I previously asked this question on StackOverflow, but I thought it might be better to ask here.
From what I have observed, LLVM does not appear to be performing optimization based on range analysis. Or if there is a pass for this, it is not being applied when running rustc -C opt-level=3
or clang -O3
. On the other hand, GCC has reliably performed this optimization in all of the tests I have done using Godbolt.
For example, take the following function (Godbolt). I would expect LLVM to optimize this function to a single ret
instruction.
void foo(uint64_t a, uint64_t b, uint64_t c) {
// Some pre-condition that puts limits on a and b
if (a > 2048 || b > 1024) {
// Using __builtin_unreachable() should have the same effect
return;
}
// Due to the previous condition, we know that a + b can not overflow
if (a + b >= c) {
return;
}
if (a >= c) {
// unreachable; If a >= c, then a + b >= c must also be true.
printf("foo");
}
}
Going into this, I was not expecting it to be able to perform complex range analysis within loops. However, I expected that this function would be fairly trivial for the compiler to optimize away. If someone had asked me, I would have been confident that LLVM would be able to optimize away this function. It seems strange that it does not perform such a simple analysis within the scope of a single basic block. Not having this seems particularly problematic for languages like Rust that rely on LLVM to optimize away unnecessary safety checks for release builds.

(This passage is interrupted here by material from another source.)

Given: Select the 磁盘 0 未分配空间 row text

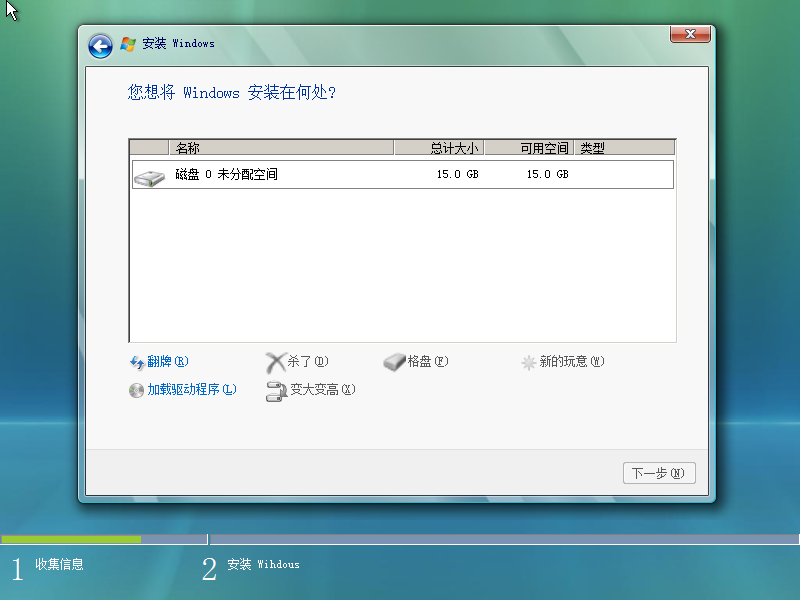Looking at the screenshot, I should tap(226, 174).
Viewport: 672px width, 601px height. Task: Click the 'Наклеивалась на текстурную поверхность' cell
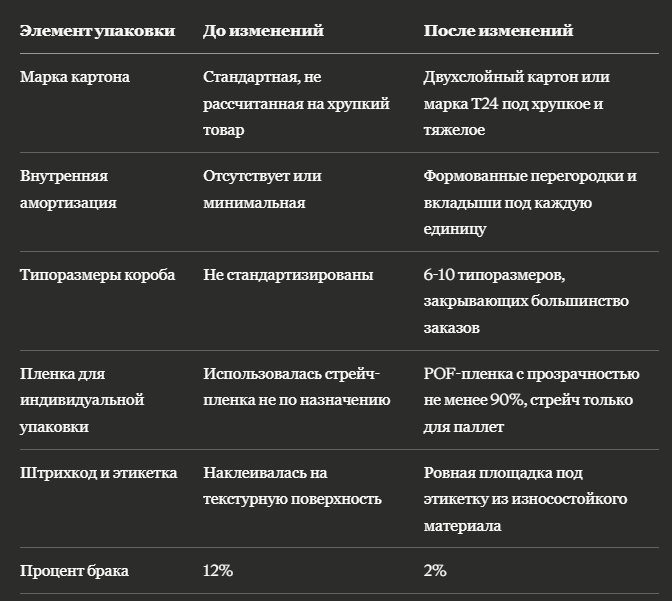tap(292, 486)
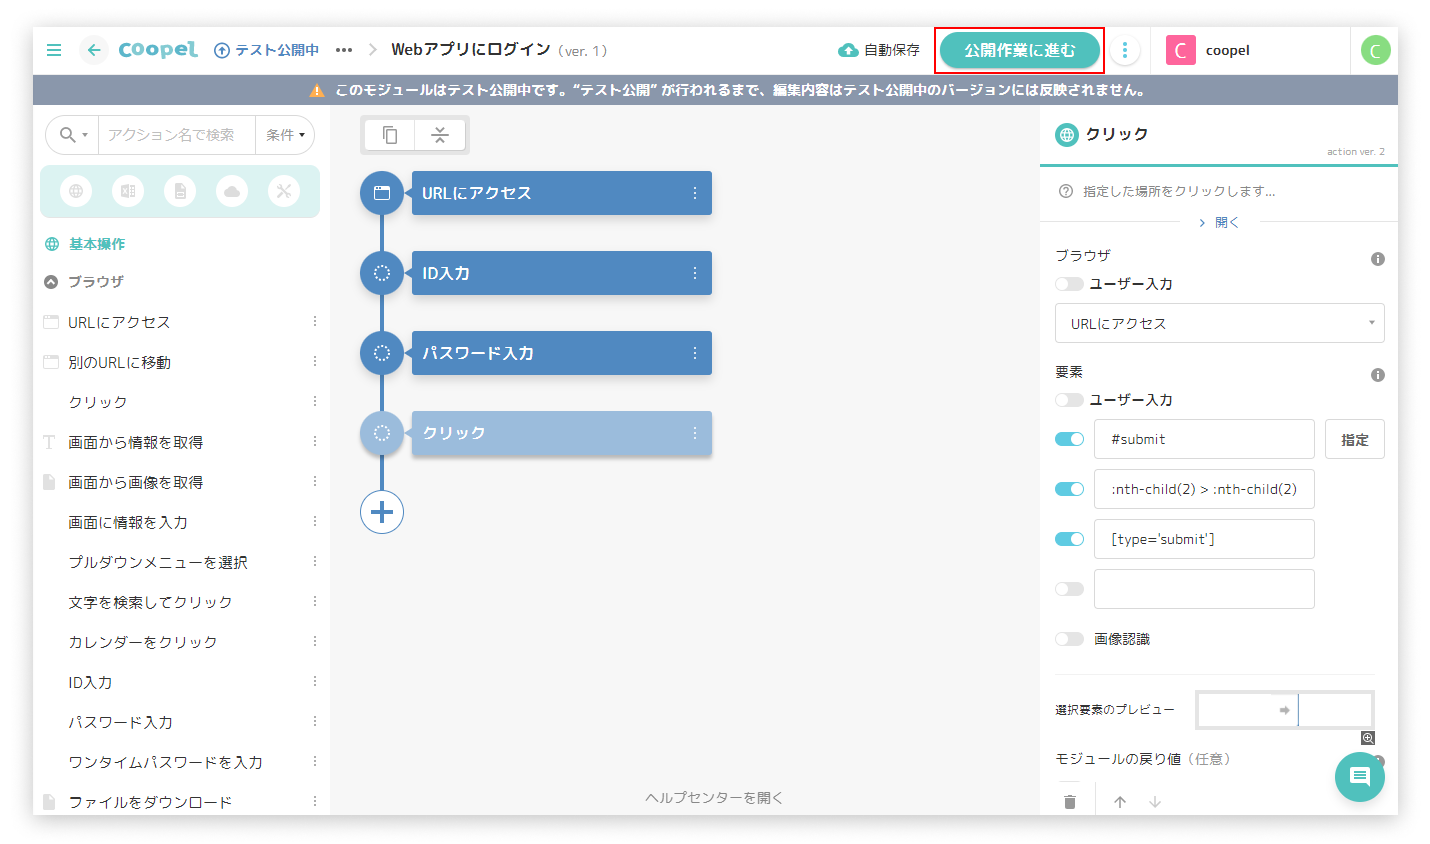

With all of the work that has gone into LLVM, it seems highly unlikely no one has attempted to implement this sort of optimization. Was this implemented, but then disabled due to issues or is there some other problem I am unaware of?
Edit: After some experimentation in Godbolt, none of the available x86-64 clang versions (x86-64 clang 3.0.0 through x86-64 clang 17.0.1) were able to perform this optimization. On the hand, GCC was able to perform this optimization on x86-64 GCC 12.1+.